**Task requirements**
Using the material that follows, output exactly the lines from the one containing "1400x680 pixels." through the one containing "Task: Open the Multitexture shading dropdown", with both ends kept.

──────── Data provided

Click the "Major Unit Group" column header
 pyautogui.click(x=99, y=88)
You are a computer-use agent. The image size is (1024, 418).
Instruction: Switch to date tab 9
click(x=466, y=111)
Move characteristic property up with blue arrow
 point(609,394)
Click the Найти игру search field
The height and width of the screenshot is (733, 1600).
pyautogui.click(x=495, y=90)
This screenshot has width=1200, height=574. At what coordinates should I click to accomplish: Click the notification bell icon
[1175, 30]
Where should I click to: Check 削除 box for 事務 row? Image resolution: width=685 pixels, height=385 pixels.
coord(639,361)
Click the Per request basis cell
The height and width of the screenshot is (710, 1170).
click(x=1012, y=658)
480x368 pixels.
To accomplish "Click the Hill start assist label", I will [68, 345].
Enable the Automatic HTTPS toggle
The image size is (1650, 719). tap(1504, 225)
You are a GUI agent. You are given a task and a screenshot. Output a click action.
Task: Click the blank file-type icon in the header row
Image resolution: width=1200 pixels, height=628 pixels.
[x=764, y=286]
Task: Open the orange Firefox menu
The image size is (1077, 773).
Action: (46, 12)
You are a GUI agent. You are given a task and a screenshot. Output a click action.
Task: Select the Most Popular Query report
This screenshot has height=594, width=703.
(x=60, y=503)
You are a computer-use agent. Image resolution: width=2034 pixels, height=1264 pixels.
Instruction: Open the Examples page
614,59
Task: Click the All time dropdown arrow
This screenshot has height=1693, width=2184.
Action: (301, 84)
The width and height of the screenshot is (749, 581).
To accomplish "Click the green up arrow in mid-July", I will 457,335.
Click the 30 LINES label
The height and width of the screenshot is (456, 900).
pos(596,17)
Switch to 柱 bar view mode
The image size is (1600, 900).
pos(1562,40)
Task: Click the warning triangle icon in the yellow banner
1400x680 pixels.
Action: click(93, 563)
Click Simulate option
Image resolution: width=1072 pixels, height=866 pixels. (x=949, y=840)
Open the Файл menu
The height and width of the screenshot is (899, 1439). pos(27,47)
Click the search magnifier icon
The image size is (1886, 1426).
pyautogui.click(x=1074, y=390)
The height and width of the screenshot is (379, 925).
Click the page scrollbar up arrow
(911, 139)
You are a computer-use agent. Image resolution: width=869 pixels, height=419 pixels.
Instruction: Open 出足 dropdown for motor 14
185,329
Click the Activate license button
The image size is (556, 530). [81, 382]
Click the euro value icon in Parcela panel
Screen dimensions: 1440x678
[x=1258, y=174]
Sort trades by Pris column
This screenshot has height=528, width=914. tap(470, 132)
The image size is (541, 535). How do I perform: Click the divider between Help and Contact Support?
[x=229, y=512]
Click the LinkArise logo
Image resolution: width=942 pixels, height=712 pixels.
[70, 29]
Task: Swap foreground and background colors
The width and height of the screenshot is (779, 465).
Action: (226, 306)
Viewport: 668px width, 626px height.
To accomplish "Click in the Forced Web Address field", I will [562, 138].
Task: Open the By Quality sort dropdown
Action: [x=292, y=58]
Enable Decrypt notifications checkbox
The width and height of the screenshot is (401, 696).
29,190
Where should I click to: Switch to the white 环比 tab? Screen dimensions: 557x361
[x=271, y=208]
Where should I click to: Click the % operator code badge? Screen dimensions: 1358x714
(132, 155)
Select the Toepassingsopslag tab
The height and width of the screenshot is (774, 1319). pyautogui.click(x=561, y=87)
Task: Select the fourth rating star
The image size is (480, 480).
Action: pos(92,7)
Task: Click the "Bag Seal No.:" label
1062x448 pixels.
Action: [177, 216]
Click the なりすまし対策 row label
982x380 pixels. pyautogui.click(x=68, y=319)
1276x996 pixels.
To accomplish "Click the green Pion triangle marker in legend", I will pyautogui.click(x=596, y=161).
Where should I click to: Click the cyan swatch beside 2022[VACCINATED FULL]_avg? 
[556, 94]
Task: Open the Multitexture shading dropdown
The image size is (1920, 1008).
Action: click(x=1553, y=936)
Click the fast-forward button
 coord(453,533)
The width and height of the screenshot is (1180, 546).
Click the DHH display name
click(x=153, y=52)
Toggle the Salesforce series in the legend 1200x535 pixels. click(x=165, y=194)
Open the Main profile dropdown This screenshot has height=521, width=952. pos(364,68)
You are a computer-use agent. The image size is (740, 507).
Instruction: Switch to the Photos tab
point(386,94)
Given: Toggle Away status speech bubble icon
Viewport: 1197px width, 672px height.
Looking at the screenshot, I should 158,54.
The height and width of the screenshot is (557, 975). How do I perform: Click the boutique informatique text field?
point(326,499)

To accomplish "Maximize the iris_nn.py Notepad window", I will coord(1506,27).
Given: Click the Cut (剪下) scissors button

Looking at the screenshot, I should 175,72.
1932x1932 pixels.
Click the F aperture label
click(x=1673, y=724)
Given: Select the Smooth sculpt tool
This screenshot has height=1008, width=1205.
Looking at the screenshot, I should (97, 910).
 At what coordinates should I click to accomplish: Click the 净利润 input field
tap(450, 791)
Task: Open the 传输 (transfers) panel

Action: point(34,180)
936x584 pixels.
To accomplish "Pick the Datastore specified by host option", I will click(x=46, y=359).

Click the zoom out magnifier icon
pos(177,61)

────────────────

**Expected answer**
1400x680 pixels.
Action: click(93, 563)
Click Simulate option
Image resolution: width=1072 pixels, height=866 pixels. (x=949, y=840)
Open the Файл menu
The height and width of the screenshot is (899, 1439). pos(27,47)
Click the search magnifier icon
The image size is (1886, 1426).
pyautogui.click(x=1074, y=390)
The height and width of the screenshot is (379, 925).
Click the page scrollbar up arrow
(911, 139)
You are a computer-use agent. Image resolution: width=869 pixels, height=419 pixels.
Instruction: Open 出足 dropdown for motor 14
185,329
Click the Activate license button
The image size is (556, 530). [81, 382]
Click the euro value icon in Parcela panel
Screen dimensions: 1440x678
[x=1258, y=174]
Sort trades by Pris column
This screenshot has height=528, width=914. tap(470, 132)
The image size is (541, 535). How do I perform: Click the divider between Help and Contact Support?
[x=229, y=512]
Click the LinkArise logo
Image resolution: width=942 pixels, height=712 pixels.
[70, 29]
Task: Swap foreground and background colors
The width and height of the screenshot is (779, 465).
Action: (226, 306)
Viewport: 668px width, 626px height.
To accomplish "Click in the Forced Web Address field", I will [562, 138].
Task: Open the By Quality sort dropdown
Action: [x=292, y=58]
Enable Decrypt notifications checkbox
The width and height of the screenshot is (401, 696).
29,190
Where should I click to: Switch to the white 环比 tab? Screen dimensions: 557x361
[x=271, y=208]
Where should I click to: Click the % operator code badge? Screen dimensions: 1358x714
(132, 155)
Select the Toepassingsopslag tab
The height and width of the screenshot is (774, 1319). pyautogui.click(x=561, y=87)
Task: Select the fourth rating star
The image size is (480, 480).
Action: pos(92,7)
Task: Click the "Bag Seal No.:" label
1062x448 pixels.
Action: [177, 216]
Click the なりすまし対策 row label
982x380 pixels. pyautogui.click(x=68, y=319)
1276x996 pixels.
To accomplish "Click the green Pion triangle marker in legend", I will pyautogui.click(x=596, y=161).
Where should I click to: Click the cyan swatch beside 2022[VACCINATED FULL]_avg? 
[556, 94]
Task: Open the Multitexture shading dropdown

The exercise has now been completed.